For once this is a quick & easy answer for me. I work in a bookstore and I have a great relationship with most of my sales reps, which means I'm extremely fortunate. If there is a new book I want to read, mostly I just have to ask for it and they will send it to me, gratis. I get an employee discount on our store merchandise, so I end up buying quite a lot of books, too. Mostly signed ones, as I'm a bit of a collector. I'm also a big fan of the library system and think it's a great way to get out of print books. I have two e-reading devices--a Sony e-reader and my smartphone--both of which I can use to download e-books from independent bookstores' websites.
NB: My answer is complete. Only read further if you want to know why I do not get my books from Amazon and why I think Amazon.com is bad for the world.
I have never once ordered a book from Amazon.com (though I do occasionally order merchandise on line from other vendors) and there are several reasons why. First of all, it takes away sales from the local community and it adds NOTHING. Here are some factoids found at www.Indiebound.org. What is in the regular typeface is taken verbatim from the site and what is in bold black is my addenda.
When you shop at an independently owned business, your entire community benefits:
- Spend $100 at a local and $68 of that stays in your community. Spend the same $100 at a national chain, and your community only sees $43. Spend the same $100 at Amazon.com and your community receives NOTHING.
- Local businesses create higher-paying jobs for our neighbors.

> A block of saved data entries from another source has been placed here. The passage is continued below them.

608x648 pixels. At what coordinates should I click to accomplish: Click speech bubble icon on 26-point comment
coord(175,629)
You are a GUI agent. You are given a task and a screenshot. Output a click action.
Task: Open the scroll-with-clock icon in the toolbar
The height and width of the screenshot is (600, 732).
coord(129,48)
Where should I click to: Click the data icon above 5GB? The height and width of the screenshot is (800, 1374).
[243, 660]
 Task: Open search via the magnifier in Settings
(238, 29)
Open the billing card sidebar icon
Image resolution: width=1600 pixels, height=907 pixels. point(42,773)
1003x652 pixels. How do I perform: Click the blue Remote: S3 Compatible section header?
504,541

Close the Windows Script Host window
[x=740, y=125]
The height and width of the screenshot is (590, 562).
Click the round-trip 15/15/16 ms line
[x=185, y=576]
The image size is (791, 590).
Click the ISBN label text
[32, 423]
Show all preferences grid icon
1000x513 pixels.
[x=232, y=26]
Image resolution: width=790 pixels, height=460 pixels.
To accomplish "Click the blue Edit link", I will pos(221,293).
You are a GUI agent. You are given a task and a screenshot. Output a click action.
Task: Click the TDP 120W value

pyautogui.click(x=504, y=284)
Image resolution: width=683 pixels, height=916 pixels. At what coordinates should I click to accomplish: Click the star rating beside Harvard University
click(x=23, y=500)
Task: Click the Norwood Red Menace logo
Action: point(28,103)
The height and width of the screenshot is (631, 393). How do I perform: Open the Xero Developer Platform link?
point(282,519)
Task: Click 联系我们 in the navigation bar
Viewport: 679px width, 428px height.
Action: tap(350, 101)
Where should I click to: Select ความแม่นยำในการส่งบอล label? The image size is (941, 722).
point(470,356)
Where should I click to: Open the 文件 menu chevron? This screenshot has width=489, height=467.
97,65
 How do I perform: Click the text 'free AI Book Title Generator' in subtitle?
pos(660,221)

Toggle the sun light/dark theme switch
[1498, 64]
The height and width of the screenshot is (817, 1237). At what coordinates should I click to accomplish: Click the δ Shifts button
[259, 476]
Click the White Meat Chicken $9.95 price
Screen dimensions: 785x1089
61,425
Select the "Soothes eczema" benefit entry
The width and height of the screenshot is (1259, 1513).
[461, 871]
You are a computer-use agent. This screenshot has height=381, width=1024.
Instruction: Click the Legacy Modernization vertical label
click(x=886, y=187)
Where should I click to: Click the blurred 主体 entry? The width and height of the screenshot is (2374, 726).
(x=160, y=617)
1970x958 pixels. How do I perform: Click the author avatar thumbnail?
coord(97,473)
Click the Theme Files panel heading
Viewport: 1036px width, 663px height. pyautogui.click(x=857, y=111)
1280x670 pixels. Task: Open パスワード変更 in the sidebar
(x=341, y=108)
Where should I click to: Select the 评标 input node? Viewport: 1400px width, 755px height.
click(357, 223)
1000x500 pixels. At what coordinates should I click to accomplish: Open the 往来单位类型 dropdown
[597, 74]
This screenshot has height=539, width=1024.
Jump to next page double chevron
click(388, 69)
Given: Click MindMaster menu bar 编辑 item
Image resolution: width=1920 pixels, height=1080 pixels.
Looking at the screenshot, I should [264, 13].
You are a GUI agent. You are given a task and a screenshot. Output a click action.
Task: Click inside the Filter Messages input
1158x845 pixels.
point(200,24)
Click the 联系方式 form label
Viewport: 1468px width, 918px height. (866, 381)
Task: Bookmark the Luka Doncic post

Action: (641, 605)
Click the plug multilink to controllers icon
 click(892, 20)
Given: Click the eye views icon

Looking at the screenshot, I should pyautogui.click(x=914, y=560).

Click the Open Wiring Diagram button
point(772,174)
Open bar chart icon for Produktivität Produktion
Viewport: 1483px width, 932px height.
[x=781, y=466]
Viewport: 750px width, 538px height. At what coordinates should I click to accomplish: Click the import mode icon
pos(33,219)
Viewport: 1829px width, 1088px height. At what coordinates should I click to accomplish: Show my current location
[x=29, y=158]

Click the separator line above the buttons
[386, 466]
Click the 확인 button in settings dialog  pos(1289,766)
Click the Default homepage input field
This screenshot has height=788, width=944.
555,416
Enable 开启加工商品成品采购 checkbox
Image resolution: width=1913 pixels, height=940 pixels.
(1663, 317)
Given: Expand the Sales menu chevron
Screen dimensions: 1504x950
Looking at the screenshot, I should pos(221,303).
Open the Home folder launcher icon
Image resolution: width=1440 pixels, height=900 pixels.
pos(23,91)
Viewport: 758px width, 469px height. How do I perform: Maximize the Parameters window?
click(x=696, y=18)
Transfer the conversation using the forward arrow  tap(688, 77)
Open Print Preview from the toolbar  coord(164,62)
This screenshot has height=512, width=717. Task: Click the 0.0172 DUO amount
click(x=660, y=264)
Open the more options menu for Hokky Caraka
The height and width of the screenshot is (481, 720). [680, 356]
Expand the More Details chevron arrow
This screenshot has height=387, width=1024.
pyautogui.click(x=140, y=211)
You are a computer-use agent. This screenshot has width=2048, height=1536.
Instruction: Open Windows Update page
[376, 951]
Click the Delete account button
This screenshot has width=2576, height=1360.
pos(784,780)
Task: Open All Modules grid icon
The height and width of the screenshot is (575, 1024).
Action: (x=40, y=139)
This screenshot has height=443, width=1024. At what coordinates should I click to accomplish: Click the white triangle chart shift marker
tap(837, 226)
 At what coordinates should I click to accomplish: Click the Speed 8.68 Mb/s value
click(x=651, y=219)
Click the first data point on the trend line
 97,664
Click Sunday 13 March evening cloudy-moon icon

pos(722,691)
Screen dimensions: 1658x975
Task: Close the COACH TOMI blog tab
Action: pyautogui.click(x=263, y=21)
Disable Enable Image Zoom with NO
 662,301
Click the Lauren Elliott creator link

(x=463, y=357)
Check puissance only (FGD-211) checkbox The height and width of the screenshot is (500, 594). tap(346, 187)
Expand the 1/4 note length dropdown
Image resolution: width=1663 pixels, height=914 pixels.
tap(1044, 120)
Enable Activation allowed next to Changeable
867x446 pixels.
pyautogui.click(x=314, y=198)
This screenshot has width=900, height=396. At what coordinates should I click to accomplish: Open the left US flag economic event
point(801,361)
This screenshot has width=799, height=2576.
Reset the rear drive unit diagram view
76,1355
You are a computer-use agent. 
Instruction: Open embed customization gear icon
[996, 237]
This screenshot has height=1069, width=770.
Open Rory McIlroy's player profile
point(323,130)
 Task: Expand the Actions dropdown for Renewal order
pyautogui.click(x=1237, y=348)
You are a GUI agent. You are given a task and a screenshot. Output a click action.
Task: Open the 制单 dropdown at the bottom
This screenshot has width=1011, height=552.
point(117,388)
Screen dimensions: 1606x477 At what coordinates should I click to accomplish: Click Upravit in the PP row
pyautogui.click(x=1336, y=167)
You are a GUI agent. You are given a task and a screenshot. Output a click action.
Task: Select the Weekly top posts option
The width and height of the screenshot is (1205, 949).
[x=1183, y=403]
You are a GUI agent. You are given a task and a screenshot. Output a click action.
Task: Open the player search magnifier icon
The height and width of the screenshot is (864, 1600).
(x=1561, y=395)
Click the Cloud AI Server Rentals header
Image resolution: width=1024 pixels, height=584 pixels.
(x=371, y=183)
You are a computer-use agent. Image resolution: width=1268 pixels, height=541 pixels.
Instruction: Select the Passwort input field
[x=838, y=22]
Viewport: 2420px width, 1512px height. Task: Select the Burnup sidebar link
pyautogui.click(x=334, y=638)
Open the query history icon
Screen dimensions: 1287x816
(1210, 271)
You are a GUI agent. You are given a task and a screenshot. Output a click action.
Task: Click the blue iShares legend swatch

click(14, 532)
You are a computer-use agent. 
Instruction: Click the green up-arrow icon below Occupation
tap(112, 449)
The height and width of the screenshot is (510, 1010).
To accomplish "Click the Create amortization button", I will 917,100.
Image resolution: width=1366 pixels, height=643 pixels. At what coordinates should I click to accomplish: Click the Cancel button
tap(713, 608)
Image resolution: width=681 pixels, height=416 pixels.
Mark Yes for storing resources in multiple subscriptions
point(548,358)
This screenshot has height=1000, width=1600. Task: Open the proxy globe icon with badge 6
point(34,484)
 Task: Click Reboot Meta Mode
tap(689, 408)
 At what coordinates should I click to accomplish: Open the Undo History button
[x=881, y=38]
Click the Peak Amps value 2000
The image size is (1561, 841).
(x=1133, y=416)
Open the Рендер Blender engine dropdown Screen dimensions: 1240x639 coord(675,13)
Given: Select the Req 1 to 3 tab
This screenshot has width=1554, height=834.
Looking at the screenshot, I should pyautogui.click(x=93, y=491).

- More of your taxes are reinvested in your community--where they belong. Including public education and public libraries, two of our most precious resources to readers and bookbloggers.Amazon collects almost no sales tax (except in NY, and I think one other state) despite having on-the-ground affiliates in every US state. If Amazon collected sales tax, there would be hundreds of millions of dollars of additional revenue across the country. Might be nice to see that kind of money in a recession, eh?
- Buying local means less packaging, less transportation, and a smaller carbon footprint.
- Shopping in a local business district means less infrastructure, less maintenance, and more money to beautify your community.
- Local retailers are your friends and neighbors—support them and they’ll support you.
- Local businesses donate to charities at more than twice the rate of national chains (And forget about Amazon. Go ahead--ask Amazon if they'll donate a gift card to your school's fundraiser. Or to donate books to the local library that flooded. Or to give money because a community member's dog has cancer and the owner cannot afford treatment.)
- More independents means more choice, more diversity, and a truly unique community.